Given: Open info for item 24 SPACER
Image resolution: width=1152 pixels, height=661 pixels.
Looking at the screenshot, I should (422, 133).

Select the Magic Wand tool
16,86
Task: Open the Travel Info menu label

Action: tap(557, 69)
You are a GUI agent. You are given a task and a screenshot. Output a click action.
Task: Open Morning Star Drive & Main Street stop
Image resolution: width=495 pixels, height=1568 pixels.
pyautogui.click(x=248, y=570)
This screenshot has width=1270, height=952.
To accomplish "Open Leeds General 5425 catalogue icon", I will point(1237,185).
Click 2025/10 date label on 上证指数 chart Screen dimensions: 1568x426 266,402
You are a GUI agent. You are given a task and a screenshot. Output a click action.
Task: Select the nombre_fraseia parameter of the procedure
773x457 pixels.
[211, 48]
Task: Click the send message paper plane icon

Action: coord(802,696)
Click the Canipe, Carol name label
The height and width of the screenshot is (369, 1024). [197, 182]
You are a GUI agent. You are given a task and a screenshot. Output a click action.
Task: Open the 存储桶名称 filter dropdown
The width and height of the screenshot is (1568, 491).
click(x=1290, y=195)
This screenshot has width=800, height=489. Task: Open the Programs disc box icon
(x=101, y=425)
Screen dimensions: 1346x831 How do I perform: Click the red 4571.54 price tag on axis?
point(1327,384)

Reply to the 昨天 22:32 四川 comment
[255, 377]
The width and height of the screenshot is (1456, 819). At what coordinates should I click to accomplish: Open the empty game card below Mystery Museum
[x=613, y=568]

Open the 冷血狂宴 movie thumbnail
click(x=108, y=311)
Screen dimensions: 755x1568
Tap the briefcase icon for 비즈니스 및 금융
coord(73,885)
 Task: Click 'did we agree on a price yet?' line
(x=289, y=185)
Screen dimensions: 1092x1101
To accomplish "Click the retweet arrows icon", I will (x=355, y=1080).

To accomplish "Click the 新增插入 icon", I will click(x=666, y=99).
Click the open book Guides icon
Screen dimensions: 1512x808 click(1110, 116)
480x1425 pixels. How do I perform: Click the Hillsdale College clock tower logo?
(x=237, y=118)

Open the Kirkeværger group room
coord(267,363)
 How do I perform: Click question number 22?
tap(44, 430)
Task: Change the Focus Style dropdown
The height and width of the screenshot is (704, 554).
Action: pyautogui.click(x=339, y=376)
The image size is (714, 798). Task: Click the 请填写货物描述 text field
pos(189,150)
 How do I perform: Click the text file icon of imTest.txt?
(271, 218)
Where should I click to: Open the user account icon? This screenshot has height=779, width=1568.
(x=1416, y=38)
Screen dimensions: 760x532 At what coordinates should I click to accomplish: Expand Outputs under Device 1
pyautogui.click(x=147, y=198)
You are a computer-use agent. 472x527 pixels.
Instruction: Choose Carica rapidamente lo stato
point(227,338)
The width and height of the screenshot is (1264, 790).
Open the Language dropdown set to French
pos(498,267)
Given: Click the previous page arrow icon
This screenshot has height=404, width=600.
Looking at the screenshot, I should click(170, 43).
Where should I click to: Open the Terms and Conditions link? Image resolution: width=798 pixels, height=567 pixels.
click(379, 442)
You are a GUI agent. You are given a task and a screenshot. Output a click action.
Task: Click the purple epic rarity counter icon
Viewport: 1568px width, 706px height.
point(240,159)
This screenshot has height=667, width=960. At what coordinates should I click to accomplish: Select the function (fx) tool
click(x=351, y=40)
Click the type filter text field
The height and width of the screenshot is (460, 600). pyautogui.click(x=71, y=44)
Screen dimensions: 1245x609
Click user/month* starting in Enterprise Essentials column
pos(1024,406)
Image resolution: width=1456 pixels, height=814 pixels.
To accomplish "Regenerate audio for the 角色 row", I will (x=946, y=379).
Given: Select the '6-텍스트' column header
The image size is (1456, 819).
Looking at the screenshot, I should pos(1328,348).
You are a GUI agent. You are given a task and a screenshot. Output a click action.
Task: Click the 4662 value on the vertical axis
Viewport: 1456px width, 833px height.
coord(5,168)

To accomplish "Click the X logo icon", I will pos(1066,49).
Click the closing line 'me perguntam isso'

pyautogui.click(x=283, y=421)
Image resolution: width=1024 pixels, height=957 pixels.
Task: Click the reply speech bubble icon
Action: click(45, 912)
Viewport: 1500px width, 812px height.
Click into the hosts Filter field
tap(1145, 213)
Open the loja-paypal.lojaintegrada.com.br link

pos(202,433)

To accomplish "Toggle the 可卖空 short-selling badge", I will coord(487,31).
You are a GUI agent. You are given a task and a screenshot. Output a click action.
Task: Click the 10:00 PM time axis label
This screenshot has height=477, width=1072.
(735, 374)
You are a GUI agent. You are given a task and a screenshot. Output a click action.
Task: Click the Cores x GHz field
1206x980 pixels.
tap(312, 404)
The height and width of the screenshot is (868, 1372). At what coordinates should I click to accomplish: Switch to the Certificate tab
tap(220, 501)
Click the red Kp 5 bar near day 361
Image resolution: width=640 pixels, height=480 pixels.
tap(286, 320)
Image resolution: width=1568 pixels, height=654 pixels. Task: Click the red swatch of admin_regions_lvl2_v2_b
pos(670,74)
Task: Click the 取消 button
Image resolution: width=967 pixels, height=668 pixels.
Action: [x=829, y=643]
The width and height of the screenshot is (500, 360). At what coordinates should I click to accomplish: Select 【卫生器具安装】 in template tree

--

Prompt :: Copy out all of the records above word for word, with nothing changed.

Answer to the exercise ::
Given: Open info for item 24 SPACER
Image resolution: width=1152 pixels, height=661 pixels.
Looking at the screenshot, I should (422, 133).

Select the Magic Wand tool
16,86
Task: Open the Travel Info menu label

Action: tap(557, 69)
You are a GUI agent. You are given a task and a screenshot. Output a click action.
Task: Open Morning Star Drive & Main Street stop
Image resolution: width=495 pixels, height=1568 pixels.
pyautogui.click(x=248, y=570)
This screenshot has width=1270, height=952.
To accomplish "Open Leeds General 5425 catalogue icon", I will point(1237,185).
Click 2025/10 date label on 上证指数 chart Screen dimensions: 1568x426 266,402
You are a GUI agent. You are given a task and a screenshot. Output a click action.
Task: Select the nombre_fraseia parameter of the procedure
773x457 pixels.
[211, 48]
Task: Click the send message paper plane icon

Action: coord(802,696)
Click the Canipe, Carol name label
The height and width of the screenshot is (369, 1024). [197, 182]
You are a GUI agent. You are given a task and a screenshot. Output a click action.
Task: Open the 存储桶名称 filter dropdown
The width and height of the screenshot is (1568, 491).
click(x=1290, y=195)
This screenshot has width=800, height=489. Task: Open the Programs disc box icon
(x=101, y=425)
Screen dimensions: 1346x831 How do I perform: Click the red 4571.54 price tag on axis?
point(1327,384)

Reply to the 昨天 22:32 四川 comment
[255, 377]
The width and height of the screenshot is (1456, 819). At what coordinates should I click to accomplish: Open the empty game card below Mystery Museum
[x=613, y=568]

Open the 冷血狂宴 movie thumbnail
click(x=108, y=311)
Screen dimensions: 755x1568
Tap the briefcase icon for 비즈니스 및 금융
coord(73,885)
 Task: Click 'did we agree on a price yet?' line
(x=289, y=185)
Screen dimensions: 1092x1101
To accomplish "Click the retweet arrows icon", I will (x=355, y=1080).

To accomplish "Click the 新增插入 icon", I will click(x=666, y=99).
Click the open book Guides icon
Screen dimensions: 1512x808 click(1110, 116)
480x1425 pixels. How do I perform: Click the Hillsdale College clock tower logo?
(x=237, y=118)

Open the Kirkeværger group room
coord(267,363)
 How do I perform: Click question number 22?
tap(44, 430)
Task: Change the Focus Style dropdown
The height and width of the screenshot is (704, 554).
Action: pyautogui.click(x=339, y=376)
The image size is (714, 798). Task: Click the 请填写货物描述 text field
pos(189,150)
 How do I perform: Click the text file icon of imTest.txt?
(271, 218)
Where should I click to: Open the user account icon? This screenshot has height=779, width=1568.
(x=1416, y=38)
Screen dimensions: 760x532 At what coordinates should I click to accomplish: Expand Outputs under Device 1
pyautogui.click(x=147, y=198)
You are a computer-use agent. 472x527 pixels.
Instruction: Choose Carica rapidamente lo stato
point(227,338)
The width and height of the screenshot is (1264, 790).
Open the Language dropdown set to French
pos(498,267)
Given: Click the previous page arrow icon
This screenshot has height=404, width=600.
Looking at the screenshot, I should click(170, 43).
Where should I click to: Open the Terms and Conditions link? Image resolution: width=798 pixels, height=567 pixels.
click(379, 442)
You are a GUI agent. You are given a task and a screenshot. Output a click action.
Task: Click the purple epic rarity counter icon
Viewport: 1568px width, 706px height.
point(240,159)
This screenshot has height=667, width=960. At what coordinates should I click to accomplish: Select the function (fx) tool
click(x=351, y=40)
Click the type filter text field
The height and width of the screenshot is (460, 600). pyautogui.click(x=71, y=44)
Screen dimensions: 1245x609
Click user/month* starting in Enterprise Essentials column
pos(1024,406)
Image resolution: width=1456 pixels, height=814 pixels.
To accomplish "Regenerate audio for the 角色 row", I will (x=946, y=379).
Given: Select the '6-텍스트' column header
The image size is (1456, 819).
Looking at the screenshot, I should pos(1328,348).
You are a GUI agent. You are given a task and a screenshot. Output a click action.
Task: Click the 4662 value on the vertical axis
Viewport: 1456px width, 833px height.
coord(5,168)

To accomplish "Click the X logo icon", I will pos(1066,49).
Click the closing line 'me perguntam isso'

pyautogui.click(x=283, y=421)
Image resolution: width=1024 pixels, height=957 pixels.
Task: Click the reply speech bubble icon
Action: click(45, 912)
Viewport: 1500px width, 812px height.
Click into the hosts Filter field
tap(1145, 213)
Open the loja-paypal.lojaintegrada.com.br link

pos(202,433)

To accomplish "Toggle the 可卖空 short-selling badge", I will coord(487,31).
You are a GUI agent. You are given a task and a screenshot. Output a click action.
Task: Click the 10:00 PM time axis label
This screenshot has height=477, width=1072.
(735, 374)
You are a GUI agent. You are given a task and a screenshot. Output a click action.
Task: Click the Cores x GHz field
1206x980 pixels.
tap(312, 404)
The height and width of the screenshot is (868, 1372). At what coordinates should I click to accomplish: Switch to the Certificate tab
tap(220, 501)
Click the red Kp 5 bar near day 361
Image resolution: width=640 pixels, height=480 pixels.
tap(286, 320)
Image resolution: width=1568 pixels, height=654 pixels. Task: Click the red swatch of admin_regions_lvl2_v2_b
pos(670,74)
Task: Click the 取消 button
Image resolution: width=967 pixels, height=668 pixels.
Action: [x=829, y=643]
The width and height of the screenshot is (500, 360). At what coordinates should I click to accomplish: Select 【卫生器具安装】 in template tree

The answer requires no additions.